— Aim of the task —
At the line that includes "1004x497 pixels.", begin writing out the entries below exactly, and continue through the last line without adding anything.

— Input for this task —
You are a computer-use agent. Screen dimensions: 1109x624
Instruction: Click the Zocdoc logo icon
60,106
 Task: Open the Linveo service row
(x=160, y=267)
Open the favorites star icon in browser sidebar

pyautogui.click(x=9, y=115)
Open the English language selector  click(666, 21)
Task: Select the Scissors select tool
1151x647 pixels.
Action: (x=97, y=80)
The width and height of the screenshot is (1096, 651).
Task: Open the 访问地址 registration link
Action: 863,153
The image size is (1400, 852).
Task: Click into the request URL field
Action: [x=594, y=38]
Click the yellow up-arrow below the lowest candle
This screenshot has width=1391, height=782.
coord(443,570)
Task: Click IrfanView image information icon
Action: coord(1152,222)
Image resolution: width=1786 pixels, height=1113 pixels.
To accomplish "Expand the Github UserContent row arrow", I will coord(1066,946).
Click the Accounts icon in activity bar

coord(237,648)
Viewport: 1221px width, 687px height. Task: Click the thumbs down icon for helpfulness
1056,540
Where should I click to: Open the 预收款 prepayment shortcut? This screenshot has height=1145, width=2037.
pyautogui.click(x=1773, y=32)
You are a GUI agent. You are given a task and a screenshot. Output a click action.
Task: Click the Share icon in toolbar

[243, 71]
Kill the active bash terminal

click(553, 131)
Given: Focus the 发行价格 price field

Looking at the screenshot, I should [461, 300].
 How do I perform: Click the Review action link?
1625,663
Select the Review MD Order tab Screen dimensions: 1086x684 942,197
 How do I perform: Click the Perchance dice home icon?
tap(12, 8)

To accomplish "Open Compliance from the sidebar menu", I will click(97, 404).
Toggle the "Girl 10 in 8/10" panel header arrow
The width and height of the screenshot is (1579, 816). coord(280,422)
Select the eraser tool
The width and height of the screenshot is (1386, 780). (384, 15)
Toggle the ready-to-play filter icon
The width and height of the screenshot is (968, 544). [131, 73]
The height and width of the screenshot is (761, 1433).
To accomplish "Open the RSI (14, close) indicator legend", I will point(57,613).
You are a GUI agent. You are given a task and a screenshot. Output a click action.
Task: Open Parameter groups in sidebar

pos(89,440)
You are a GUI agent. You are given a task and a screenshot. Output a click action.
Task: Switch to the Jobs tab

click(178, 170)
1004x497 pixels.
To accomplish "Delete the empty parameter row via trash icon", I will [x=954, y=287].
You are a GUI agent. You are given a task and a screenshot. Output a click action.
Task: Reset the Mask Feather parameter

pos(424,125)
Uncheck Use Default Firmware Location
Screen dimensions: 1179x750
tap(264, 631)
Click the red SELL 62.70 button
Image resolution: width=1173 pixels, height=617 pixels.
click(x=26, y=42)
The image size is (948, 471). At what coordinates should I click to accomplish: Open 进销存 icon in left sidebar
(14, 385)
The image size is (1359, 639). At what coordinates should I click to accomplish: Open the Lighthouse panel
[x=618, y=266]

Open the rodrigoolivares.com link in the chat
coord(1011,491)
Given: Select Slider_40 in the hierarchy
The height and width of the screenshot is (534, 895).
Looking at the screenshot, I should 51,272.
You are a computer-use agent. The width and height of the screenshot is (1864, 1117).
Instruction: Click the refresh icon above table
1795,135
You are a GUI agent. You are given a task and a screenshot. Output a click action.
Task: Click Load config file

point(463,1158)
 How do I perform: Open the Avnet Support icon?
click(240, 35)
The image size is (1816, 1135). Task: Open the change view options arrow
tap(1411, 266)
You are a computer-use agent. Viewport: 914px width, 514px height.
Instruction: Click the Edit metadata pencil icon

— Exercise answer —
1004x497 pixels.
To accomplish "Delete the empty parameter row via trash icon", I will [x=954, y=287].
You are a GUI agent. You are given a task and a screenshot. Output a click action.
Task: Reset the Mask Feather parameter

pos(424,125)
Uncheck Use Default Firmware Location
Screen dimensions: 1179x750
tap(264, 631)
Click the red SELL 62.70 button
Image resolution: width=1173 pixels, height=617 pixels.
click(x=26, y=42)
The image size is (948, 471). At what coordinates should I click to accomplish: Open 进销存 icon in left sidebar
(14, 385)
The image size is (1359, 639). At what coordinates should I click to accomplish: Open the Lighthouse panel
[x=618, y=266]

Open the rodrigoolivares.com link in the chat
coord(1011,491)
Given: Select Slider_40 in the hierarchy
The height and width of the screenshot is (534, 895).
Looking at the screenshot, I should 51,272.
You are a computer-use agent. The width and height of the screenshot is (1864, 1117).
Instruction: Click the refresh icon above table
1795,135
You are a GUI agent. You are given a task and a screenshot. Output a click action.
Task: Click Load config file

point(463,1158)
 How do I perform: Open the Avnet Support icon?
click(240, 35)
The image size is (1816, 1135). Task: Open the change view options arrow
tap(1411, 266)
You are a computer-use agent. Viewport: 914px width, 514px height.
Instruction: Click the Edit metadata pencil icon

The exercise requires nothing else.